Bakan Yardımcısı Zekeriya Birkan ve İnsan Hakları Daire Başkanı Hacı Ali Açıkgül’ün de katıldığı buluşma, bu kapsamdaki 5. toplantıydı. 20 madde halinde sunulan paket, insan haklarının geliştirilmesi, iyileştirilmesi konusunda yapılacakları özetliyor. Adalet Bakanı Abdulhamit Gül, insan haklarına duyarlı, hukuk devletine saygılı bir siyasetçi.

 

Son zamanlarda çıkarılan yargı reform paketleri ile hukuk sistemine iyileştirmeler getirmeyi amaçlıyor. Son paketin içinde, insan haklarının korunması, sivil toplumun güçlendirilmesi, uluslararası insan hakları belgelerine erişimin kolaylaştırılması, kadın haklarının geliştirilmesi gibi başlıklar dikkat çekiyor.

 

Siyasetin yargıya müdahalesi

 

Muhatabımız Adalet Bakanı olunca, mesele de insan haklarının iyileştirilmesi biçiminde sunulunca, soru ve yorumlarımız kaçınılmaz olarak güncel meseleler üzerinde yoğunlaştı. Daha önceki “yargı reformu” paketleri içinde de yer alan yargıç teminatı, son gelişmeler ışığında masaya yatırıldı.

 

Bakana yöneltilen ilk soru, doğal olarak, Osman Kavala’nın yargılandığı ve 9 sanığın beraatiyle sonuçlanan dava konusundaydı. Verdikleri beraat kararının ardından 3 hakim hakkında HSK tarafından “soruşturma açılması”na izin verilmesini de tartıştık.

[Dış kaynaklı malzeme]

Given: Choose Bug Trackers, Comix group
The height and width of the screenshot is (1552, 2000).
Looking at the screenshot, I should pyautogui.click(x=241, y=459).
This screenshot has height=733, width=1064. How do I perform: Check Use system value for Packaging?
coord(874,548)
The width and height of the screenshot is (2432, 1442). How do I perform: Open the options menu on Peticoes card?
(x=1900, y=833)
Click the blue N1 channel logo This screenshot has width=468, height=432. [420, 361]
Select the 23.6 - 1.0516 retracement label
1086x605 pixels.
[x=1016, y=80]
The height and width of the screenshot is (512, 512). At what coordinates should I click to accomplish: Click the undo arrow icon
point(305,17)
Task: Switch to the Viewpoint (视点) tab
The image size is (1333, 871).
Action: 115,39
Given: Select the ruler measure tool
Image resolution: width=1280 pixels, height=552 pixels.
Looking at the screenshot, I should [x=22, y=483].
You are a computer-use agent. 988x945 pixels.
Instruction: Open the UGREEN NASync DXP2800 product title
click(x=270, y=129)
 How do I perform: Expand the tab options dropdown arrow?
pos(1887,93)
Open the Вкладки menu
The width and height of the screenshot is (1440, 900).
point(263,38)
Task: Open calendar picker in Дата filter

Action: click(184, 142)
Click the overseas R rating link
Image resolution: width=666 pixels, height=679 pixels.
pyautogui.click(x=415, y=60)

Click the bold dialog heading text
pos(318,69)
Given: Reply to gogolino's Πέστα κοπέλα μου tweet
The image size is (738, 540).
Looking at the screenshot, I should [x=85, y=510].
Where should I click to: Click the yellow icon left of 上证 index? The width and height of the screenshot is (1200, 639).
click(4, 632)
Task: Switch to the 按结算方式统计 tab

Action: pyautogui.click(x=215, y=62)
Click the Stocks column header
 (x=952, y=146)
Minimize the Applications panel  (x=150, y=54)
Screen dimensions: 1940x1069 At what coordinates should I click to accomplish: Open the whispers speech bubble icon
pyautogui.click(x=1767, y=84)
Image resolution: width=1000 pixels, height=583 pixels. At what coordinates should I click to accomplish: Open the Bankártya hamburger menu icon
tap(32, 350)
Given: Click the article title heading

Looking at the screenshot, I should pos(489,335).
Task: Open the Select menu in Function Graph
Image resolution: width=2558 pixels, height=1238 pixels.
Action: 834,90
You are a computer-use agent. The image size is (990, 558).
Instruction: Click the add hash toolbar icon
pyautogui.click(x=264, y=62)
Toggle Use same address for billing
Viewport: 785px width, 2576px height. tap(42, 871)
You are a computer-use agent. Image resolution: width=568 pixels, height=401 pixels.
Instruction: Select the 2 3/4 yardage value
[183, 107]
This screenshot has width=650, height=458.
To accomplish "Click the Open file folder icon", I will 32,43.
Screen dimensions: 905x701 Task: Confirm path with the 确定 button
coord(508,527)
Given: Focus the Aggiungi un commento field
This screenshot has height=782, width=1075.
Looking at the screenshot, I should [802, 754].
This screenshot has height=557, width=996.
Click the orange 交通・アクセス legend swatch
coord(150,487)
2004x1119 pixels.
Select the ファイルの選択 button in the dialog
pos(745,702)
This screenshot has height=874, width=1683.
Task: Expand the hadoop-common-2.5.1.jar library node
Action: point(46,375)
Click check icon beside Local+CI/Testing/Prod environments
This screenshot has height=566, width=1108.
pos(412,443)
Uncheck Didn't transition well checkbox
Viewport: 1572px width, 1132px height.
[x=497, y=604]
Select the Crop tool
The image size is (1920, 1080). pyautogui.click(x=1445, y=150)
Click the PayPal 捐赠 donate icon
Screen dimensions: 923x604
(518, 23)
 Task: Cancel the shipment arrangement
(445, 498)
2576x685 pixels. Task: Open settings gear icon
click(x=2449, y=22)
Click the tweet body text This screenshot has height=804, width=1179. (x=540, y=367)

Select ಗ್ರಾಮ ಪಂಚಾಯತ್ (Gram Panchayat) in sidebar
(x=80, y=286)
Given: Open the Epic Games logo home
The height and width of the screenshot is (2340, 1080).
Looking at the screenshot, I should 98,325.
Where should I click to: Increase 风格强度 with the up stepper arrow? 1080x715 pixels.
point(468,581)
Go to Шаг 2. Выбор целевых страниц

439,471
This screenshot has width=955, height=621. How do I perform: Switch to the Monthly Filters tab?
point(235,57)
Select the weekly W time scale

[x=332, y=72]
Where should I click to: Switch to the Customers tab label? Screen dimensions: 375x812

Bu tablonun vahameti değişik eğilimdeki gazeteciler tarafından dile getirildi.

 

Kavala’nın tahliye edilmek üzereyken başka bir soruşturma kapsamında yeniden gözaltına alınması ve tutuklanması, yargıya siyasetin müdahalesi olarak tartışıldı. Anayasa Mahkemesi ve Avrupa İnsan Hakları Mahkemesi kararlarını uygulamayan mahkemelerin, hukuk sistemini yaraladığı; yargıya olan güveni sarstığı konusunda herkes görüş birliği içindeydi.

 

Bu kararların uygulanmamasından doğan tazminatların milletin kesesinden ödenmesi yerine hukuka uymayan yargıçlara ödetilip ödetilemeyeceği soruldu. Bizler konuştuk, Adalet Bakanı dinledi. Yargı, eğer bir yanlış varsa, onu süreç içinde kendi hiyerarşisi içinde düzeltmeliydi. En doğrusu buydu.

 

Mahkeme kararını vermiş, itirazlar yapılmışsa izlenecek yol belliydi; konunun İstinaf’a, olmazsa Yargıtay’a, olmazsa Anayasa Mahkemesi’ne, olmazsa Avrupa İnsan Hakları Mahkemesi’ne gitmesi önemliydi. Karar oluşurken siyasetin konuya müdahil olmaması, bu süreci bozmaması ise esastı.